Gipi: Certo, ma non è stata una scusa per raccontare la guerra. La cosa più importante, quando ho scritto il testo originario era sentire mio padre accanto. E il modo più presente in cui mi è stato vicino sono stati i racconti, non la vicinanza padre-figlio. I momenti più belli della mia famiglia, erano quando mio padre, a casa, raccontava le sue storie. Siccome le cose che raccontava erano sempre quelle, quando ho iniziato a scrivere il libro, mi è venuto spontaneo scriverle. E soprattutto non dire “Esse diceva”, ma di scrivere al presente. Per me era la chiave fondamentale, non fare un racconto dove ci fosse nascita, vita e morte di una persona, ma dove ci fosse una sottolineatura della mia convinzione che le cose non muoiono mai.

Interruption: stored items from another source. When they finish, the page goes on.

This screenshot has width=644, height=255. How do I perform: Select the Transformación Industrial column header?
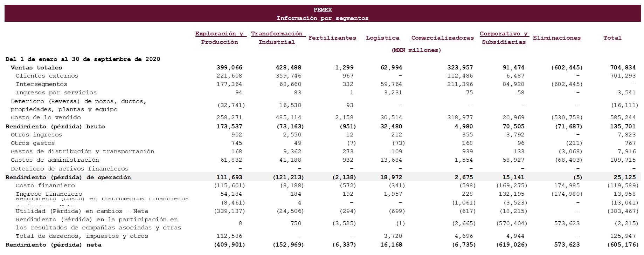coord(277,38)
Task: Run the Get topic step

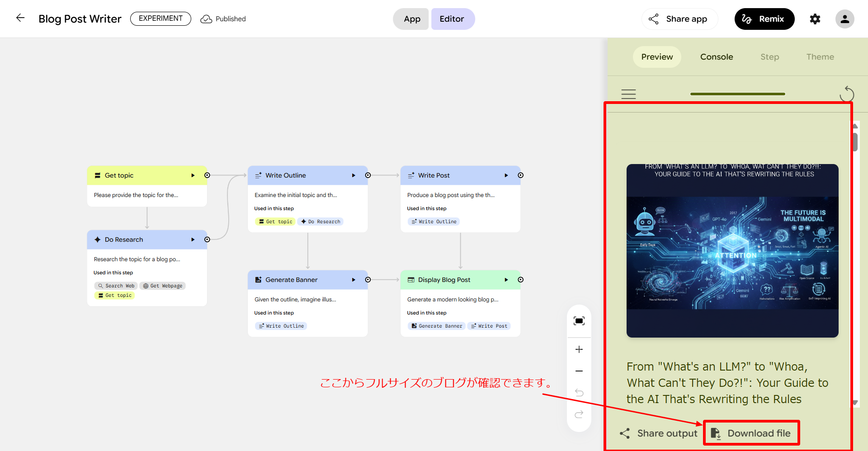Action: (193, 175)
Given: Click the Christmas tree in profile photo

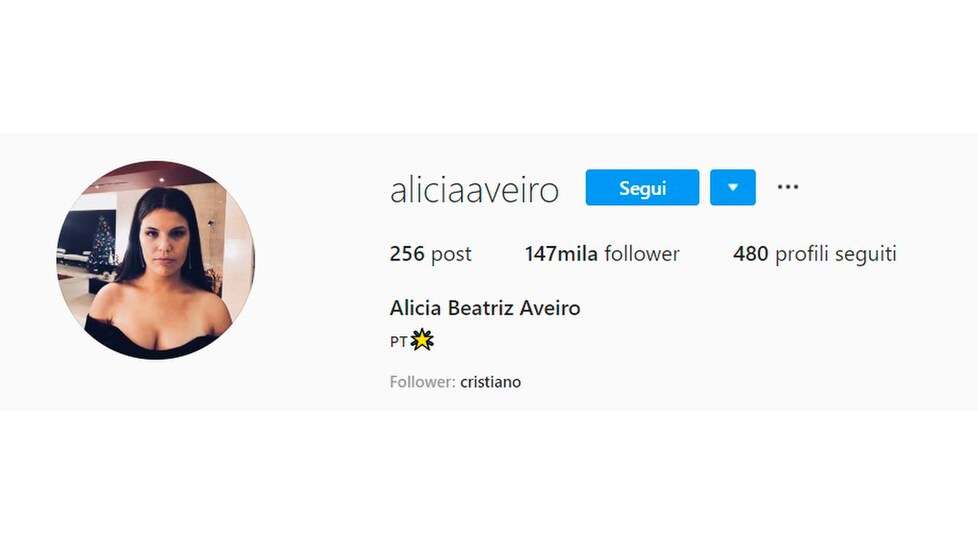Looking at the screenshot, I should (102, 243).
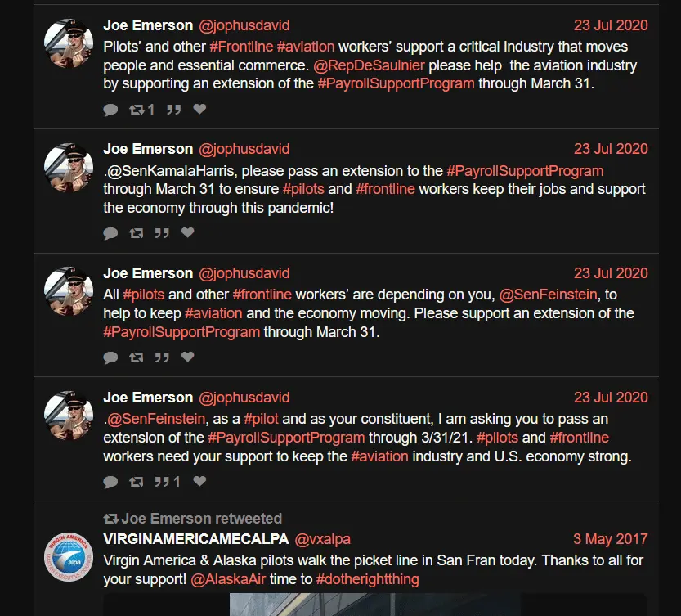Like the 'as your constituent' tweet
This screenshot has height=616, width=681.
click(x=199, y=482)
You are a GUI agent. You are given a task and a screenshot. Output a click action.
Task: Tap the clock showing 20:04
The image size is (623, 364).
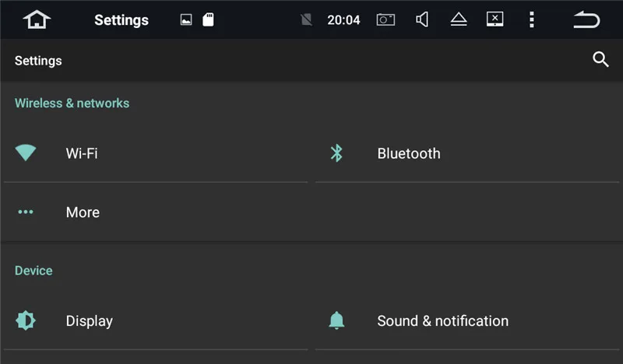tap(343, 20)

Era per me una cura: io dico che mio padre non è passato, ma sono io che non riesco a vederlo, perché soffro di quel male che hanno gli esseri umani di subire il tempo invece che vederlo in una dimensione fisica. In quel modo mio padre non era nato e morto, mio padre “è”. E quindi il dolore che io provavo per la sua perdita diventava un’altra cosa, diventava una nostalgia come si può avere di un amico che è lontano e non di qualcuno la cui vita perde senso in quanto finita. Quindi ho iniziato a scrivere al presente perché per me era quella la battaglia contro il tempo e contro l’idea della morte. Speriamo di averla riportata in questo spettacolo.